Note that the tiers are determined by sale volume. In other words, 1/3 of all sales fall into each tier. For more details on the tier methodologies, hit the full methodology pdf. Here are the current tier breakpoints:
- Low Tier: < $286,378 (up 0.8%)
- Mid Tier: $286,378 – $453,899
- Hi Tier: > $453,899 (up 0.4%)
First up is the straight graph of the index from January 2000 through August 2013.
Here’s a zoom-in, showing just the last year:
All three tiers posted gains again in August, but the month-over-month increases were dramatically muted compared to July. Between July and August, the low tier rose 1.4%, the middle tier was up 1.1%, and the high tier gained 0.2%.
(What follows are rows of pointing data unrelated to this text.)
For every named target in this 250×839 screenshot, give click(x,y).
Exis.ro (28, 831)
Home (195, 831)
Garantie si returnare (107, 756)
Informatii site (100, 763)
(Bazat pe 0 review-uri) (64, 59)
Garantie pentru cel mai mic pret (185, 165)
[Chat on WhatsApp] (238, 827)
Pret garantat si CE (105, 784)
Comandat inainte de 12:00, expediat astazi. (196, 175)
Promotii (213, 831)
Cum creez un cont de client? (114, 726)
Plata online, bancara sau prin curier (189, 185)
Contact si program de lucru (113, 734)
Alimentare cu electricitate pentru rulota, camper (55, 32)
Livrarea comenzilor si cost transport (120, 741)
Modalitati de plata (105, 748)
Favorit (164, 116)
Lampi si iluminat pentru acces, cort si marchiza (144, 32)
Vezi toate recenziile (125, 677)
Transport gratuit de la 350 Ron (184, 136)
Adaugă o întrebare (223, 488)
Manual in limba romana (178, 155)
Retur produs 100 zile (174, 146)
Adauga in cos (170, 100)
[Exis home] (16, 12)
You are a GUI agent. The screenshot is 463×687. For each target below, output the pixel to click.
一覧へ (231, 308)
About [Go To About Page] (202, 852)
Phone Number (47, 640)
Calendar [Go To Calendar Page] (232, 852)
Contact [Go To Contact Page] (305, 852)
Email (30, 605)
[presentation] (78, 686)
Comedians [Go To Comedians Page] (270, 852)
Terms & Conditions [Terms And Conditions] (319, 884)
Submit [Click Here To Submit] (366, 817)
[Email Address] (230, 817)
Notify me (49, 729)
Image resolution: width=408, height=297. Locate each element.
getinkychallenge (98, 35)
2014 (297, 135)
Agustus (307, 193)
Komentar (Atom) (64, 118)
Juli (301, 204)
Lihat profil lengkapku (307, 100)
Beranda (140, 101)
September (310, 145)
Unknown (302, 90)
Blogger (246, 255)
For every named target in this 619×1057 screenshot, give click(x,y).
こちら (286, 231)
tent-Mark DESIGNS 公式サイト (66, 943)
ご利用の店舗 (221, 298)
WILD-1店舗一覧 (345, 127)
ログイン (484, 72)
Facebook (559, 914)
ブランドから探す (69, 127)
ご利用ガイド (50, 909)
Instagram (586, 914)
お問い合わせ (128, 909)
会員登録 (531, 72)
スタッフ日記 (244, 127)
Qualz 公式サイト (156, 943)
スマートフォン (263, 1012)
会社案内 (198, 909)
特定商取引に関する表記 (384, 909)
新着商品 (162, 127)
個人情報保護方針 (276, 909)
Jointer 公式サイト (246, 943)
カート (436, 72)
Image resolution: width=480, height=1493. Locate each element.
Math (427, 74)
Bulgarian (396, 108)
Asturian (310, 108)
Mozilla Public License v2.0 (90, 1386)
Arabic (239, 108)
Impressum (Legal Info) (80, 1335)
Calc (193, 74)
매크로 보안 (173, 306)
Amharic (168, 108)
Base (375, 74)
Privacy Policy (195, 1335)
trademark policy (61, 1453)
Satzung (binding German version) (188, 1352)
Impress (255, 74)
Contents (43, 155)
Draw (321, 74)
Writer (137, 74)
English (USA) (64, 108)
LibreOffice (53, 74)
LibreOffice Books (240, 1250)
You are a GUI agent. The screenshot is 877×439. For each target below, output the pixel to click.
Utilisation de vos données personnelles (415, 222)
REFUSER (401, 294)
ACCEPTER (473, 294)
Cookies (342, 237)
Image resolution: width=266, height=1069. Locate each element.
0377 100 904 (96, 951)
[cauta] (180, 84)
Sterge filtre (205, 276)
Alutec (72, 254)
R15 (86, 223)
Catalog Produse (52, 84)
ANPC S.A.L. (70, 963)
Here’s a chart of the year-over-year change in the index from January 2003 through August 2013.
After hitting an all-time high of 20.6% in July, the year-over-year gain for the low tier backed off a bit in August. Here’s where the tiers sit YOY as of August – Low: +20.0%, Med: +16.4%, Hi: +11.4%.
Lastly, here’s a decline-from-peak graph like the one posted yesterday, but looking only at the Seattle tiers.
Current standing is 26.7% off peak for the low tier, 18.1% off peak for the middle tier, and 13.6% off peak for the high tier.